On 2024-01-11 01:05, Ma, Jun wrote:

Hi Felix,

On 1/10/2024 11:57 PM, Felix Kuehling wrote:
On 2024-01-10 04:39, Ma Jun wrote:
There is following shift-out-of-bounds warning if ecode=0.
"shift exponent 4294967295 is too large for 64-bit type 'long long unsigned int'"

Signed-off-by: Ma Jun <Jun.Ma2@xxxxxxx>
---
   include/uapi/linux/kfd_ioctl.h | 2 +-
   1 file changed, 1 insertion(+), 1 deletion(-)
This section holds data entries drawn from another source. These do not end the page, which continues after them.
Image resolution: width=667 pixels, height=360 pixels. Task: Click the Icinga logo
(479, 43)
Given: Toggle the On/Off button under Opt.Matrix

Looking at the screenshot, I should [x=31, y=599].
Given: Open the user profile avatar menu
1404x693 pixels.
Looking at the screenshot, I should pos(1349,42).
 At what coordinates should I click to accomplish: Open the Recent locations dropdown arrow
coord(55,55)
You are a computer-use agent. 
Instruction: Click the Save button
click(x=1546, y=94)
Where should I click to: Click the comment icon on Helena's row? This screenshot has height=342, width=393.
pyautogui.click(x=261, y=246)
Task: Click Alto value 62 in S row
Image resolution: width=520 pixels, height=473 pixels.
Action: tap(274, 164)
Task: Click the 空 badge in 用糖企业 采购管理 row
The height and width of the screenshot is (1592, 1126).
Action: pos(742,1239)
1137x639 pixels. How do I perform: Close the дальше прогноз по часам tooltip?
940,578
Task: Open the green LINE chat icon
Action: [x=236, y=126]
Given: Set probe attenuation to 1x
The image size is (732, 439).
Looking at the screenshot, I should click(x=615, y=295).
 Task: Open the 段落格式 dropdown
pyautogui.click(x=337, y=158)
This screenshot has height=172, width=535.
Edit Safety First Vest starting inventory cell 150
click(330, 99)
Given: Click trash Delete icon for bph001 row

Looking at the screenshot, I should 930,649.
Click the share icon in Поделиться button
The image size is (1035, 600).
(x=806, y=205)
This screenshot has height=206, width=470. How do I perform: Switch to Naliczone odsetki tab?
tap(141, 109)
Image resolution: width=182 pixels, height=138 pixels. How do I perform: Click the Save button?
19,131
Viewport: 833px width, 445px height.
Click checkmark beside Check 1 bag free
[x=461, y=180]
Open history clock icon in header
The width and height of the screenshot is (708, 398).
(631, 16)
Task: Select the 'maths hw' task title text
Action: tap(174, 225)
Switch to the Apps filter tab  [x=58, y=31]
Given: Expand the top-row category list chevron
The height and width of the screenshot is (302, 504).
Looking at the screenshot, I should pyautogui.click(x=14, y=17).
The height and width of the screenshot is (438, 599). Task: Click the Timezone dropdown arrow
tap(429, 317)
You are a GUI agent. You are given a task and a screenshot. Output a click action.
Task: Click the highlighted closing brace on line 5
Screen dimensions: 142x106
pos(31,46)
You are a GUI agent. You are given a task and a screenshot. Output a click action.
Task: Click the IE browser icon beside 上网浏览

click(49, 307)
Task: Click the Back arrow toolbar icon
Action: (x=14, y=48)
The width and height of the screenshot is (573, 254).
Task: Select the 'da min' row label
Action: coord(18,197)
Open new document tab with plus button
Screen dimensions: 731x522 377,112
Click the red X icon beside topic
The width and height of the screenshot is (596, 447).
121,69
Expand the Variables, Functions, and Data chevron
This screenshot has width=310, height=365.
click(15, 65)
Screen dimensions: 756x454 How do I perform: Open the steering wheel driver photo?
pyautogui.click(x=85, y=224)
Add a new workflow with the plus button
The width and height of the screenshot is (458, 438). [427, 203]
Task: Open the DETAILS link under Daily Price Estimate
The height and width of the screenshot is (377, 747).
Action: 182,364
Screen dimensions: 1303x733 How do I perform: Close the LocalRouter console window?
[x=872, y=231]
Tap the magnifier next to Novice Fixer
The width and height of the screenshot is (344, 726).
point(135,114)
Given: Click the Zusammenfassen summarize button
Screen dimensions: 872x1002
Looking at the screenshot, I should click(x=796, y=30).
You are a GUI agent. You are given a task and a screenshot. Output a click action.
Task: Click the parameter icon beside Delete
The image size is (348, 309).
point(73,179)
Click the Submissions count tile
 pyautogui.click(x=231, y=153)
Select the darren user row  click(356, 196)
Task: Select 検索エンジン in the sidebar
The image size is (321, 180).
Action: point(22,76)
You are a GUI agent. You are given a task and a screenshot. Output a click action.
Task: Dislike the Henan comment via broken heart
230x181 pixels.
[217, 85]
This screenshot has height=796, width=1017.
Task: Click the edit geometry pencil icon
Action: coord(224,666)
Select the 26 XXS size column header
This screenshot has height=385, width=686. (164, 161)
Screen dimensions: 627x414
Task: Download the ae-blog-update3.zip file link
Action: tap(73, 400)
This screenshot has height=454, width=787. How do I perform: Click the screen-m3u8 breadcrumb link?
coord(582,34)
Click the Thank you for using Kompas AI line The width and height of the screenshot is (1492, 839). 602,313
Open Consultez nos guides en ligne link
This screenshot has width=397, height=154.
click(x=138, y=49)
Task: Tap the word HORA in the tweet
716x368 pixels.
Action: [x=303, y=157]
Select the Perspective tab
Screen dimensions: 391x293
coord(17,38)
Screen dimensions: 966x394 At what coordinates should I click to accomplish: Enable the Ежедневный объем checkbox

diff --git a/include/uapi/linux/kfd_ioctl.h b/include/uapi/linux/kfd_ioctl.h
index 2aa88afe305b..129325b02a91 100644
--- a/include/uapi/linux/kfd_ioctl.h
+++ b/include/uapi/linux/kfd_ioctl.h
@@ -1004,7 +1004,7 @@ enum kfd_dbg_trap_exception_code {
   };
/* Mask generated by ecode in kfd_dbg_trap_exception_code */
-#define KFD_EC_MASK(ecode)	(1ULL << (ecode - 1))
+#define KFD_EC_MASK(ecode)	(BIT(ecode) - 1)
This is not the same thing. We want a bit mask with one bit set. And
ecode=1 should set bit 0. ecode=0 is not a valid code and doesn't have a
valid mask. You could use BIT((ecode) - 1), but I think that would give
you the same warning for ecode=0. I also don't see BIT defined anywhere
under include/uapi, so I think using this in the API header would break
the build in user mode.

Where are you seeing the warning about the bad shift exponent? Looks
like someone is using the KFD_EC_MASK macro incorrectly. Or if there is
a legitimate use of it with ecode=0, then the correct fix would be

This warning is caused by following code in function event_interrupt_wq_v10()
		
else if (source_id == SOC15_INTSRC_CP_BAD_OPCODE) {
	kfd_set_dbg_ev_from_interrupt(dev, pasid,
	KFD_DEBUG_DOORBELL_ID(context_id0),
	KFD_EC_MASK(KFD_DEBUG_CP_BAD_OP_ECODE(context_id0)),
	NULL,
	0);
}

This looks OK. The compiler must be warning about a potential problem here, not a definite one.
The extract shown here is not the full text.